Sur les demandes au titre de l’article 700 du code de procédure civile
Aux termes de l’article 700 du code de procédure civile, le juge condamne la partie tenue aux dépens ou qui perd son procès à payer à l’autre partie la somme qu’il détermine au titre des frais exposés et non compris dans les dépens. Le juge tient compte de l’équité ou de la situation économique de la partie condamnée.

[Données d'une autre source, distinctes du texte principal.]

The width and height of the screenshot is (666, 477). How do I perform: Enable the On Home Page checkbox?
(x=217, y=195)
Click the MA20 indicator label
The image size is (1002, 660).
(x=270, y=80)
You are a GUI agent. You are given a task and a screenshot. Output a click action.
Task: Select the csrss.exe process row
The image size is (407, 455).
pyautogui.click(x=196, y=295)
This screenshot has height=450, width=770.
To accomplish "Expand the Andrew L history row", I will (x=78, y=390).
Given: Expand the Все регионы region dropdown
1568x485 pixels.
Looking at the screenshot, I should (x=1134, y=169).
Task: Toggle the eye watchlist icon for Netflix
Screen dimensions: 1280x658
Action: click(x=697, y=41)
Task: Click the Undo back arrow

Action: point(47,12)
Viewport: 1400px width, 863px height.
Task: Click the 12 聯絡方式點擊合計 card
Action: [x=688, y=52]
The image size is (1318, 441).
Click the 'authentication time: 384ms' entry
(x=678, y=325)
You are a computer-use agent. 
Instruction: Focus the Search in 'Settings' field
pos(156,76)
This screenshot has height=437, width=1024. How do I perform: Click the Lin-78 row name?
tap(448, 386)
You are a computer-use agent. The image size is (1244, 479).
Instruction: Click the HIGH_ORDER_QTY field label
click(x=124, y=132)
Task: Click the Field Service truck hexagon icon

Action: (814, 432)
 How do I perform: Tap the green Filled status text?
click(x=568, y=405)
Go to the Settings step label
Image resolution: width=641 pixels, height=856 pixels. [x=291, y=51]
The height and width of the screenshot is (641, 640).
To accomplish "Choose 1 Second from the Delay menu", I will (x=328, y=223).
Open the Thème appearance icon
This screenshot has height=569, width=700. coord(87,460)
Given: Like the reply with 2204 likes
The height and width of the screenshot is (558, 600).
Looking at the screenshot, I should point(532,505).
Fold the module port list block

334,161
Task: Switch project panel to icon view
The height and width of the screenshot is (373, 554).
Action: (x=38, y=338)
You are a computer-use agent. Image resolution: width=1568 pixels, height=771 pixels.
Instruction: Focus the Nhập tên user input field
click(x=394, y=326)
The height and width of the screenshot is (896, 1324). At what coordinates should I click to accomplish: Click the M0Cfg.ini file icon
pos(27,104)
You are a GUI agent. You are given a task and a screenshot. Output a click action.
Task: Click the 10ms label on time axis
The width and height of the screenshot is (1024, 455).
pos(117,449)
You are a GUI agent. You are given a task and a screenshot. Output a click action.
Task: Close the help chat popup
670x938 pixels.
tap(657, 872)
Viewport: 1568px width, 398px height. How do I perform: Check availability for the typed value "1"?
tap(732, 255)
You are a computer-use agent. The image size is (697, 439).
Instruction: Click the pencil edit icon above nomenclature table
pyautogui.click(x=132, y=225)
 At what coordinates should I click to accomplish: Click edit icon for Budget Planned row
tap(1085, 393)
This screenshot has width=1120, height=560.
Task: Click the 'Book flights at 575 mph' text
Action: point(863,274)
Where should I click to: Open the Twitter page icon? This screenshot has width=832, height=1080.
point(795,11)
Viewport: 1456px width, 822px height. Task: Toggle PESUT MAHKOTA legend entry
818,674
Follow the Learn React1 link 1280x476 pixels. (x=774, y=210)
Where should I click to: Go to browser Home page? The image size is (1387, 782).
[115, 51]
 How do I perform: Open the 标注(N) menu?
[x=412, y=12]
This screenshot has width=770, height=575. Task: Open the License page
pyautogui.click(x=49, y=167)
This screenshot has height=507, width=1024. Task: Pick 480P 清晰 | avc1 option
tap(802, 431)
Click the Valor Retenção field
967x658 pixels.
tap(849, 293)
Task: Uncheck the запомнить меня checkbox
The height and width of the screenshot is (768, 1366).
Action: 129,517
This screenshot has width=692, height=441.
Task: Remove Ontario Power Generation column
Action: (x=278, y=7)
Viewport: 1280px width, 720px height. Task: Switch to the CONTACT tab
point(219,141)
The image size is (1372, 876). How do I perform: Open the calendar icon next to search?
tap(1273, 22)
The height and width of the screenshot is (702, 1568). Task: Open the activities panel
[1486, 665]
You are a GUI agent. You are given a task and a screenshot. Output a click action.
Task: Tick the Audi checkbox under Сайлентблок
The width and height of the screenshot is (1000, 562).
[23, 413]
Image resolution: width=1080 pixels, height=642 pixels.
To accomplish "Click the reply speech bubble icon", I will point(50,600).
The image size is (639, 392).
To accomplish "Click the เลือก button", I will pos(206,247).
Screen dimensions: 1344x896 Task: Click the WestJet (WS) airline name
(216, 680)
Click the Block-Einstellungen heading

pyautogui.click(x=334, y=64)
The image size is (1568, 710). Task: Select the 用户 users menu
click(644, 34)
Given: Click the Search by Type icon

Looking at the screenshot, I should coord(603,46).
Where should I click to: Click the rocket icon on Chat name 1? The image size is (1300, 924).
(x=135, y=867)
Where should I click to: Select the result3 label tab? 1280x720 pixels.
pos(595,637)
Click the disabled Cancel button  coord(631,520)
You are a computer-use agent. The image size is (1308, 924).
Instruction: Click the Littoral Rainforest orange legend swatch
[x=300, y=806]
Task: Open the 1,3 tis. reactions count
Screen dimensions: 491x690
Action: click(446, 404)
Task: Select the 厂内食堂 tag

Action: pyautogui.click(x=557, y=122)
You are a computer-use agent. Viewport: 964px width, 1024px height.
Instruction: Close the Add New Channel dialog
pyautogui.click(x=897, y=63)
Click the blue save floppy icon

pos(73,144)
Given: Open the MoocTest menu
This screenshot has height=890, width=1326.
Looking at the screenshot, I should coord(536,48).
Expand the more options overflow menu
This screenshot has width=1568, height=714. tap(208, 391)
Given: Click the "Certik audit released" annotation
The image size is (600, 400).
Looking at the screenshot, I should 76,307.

Il peut, même d’office, pour des raisons tirées des mêmes considérations, dire qu’il n’y a lieu à condamnation.
En l’espèce, l’équité commande de ne faire droit qu’à une partie de la demande formulée de ce chef par Monsieur [K] et Madame [W]. Il sera donc fait droit à cette demande à hauteur de 800 €.
Monsieur [O], partie perdante et condamnée aux dépens, sera débouté de sa demande de ce même chef.
PAR CES MOTIFS
Le juge des contentieux de la protection, statuant après débats publics, par jugement mis à disposition du greffe, contradictoire et en premier ressort,
CONDAMNE Monsieur [D] [O] à payer à Monsieur [X] [K] et Madame [T] [W] la somme de 3 977,41 euros (trois mille neuf cent soixante-dix-sept euros et quarante et un centimes) de dommages et intérêts au titre du préjudice de jouissance ;
DEBOUTE Monsieur [X] [K] et Madame [T] [W] de leur demande de dommages et intérêts au titre du préjudice moral ;
CONDAMNE Monsieur [D] [O] à payer à Monsieur [X] [K] et Madame [T] [W] la somme de 231,41 euros (deux cent trente et un euros et quarante et un centimes) au titre des frais en gaz et essence ;
DEBOUTE Monsieur [X] [K] et Madame [T] [W] de leur demande de dommages et intérêts au titre des frais de laverie ;
DEBOUTE Monsieur [X] [K] et Madame [T] [W] de leur demande de dommages et intérêts au titre des frais de remplacement du ballon d’eau chaude ;
CONDAMNE Monsieur [X] [K] et Madame [T] [W] à payer à Monsieur [D] [O] la somme de 875,00 euros (huit cent soixante-quinze euros) au titre des loyers impayés arrêtés à la date du 31 mars 2023, échéance de mars incluse ;
DEBOUTE Monsieur [X] [K] et Madame [T] [W] de leur demande au titre du remboursement des provisions sur charges ;
ORDONNE la compensation entre les créances respectives de Monsieur [D] [O], d’une part, et de Monsieur [X] [K] et Madame [T] [W], d’autre part ;
CONDAMNE Monsieur [D] [O] à remettre à Monsieur [X] [K] et Madame [T] [W] leurs quittances de loyer pour la période de juillet 2020 à février 2023, sous astreinte de 10,00 euros par jour de retard, et ce à compter d’un mois à compter de la signification de la présente décision ;
DIT que l’astreinte provisoire court pendant un délai maximum de trois mois, à charge pour Monsieur [X] [K] et Madame [T] [W], à défaut de remise à l’expiration de ce délai, de solliciter du juge de l’exécution la liquidation de l’astreinte provisoire et le prononcé de l’astreinte définitive ;
CONDAMNE Monsieur [D] [O] aux dépens ;
CONDAMNE Monsieur [D] [O] à payer à Monsieur [X] [K] et Madame [T] [W] la somme de 800,00 euros (huit cent euros) au titre des frais irrépétibles ;
DEBOUTE Monsieur [D] [O] de sa demande au titre des frais irrépétibles.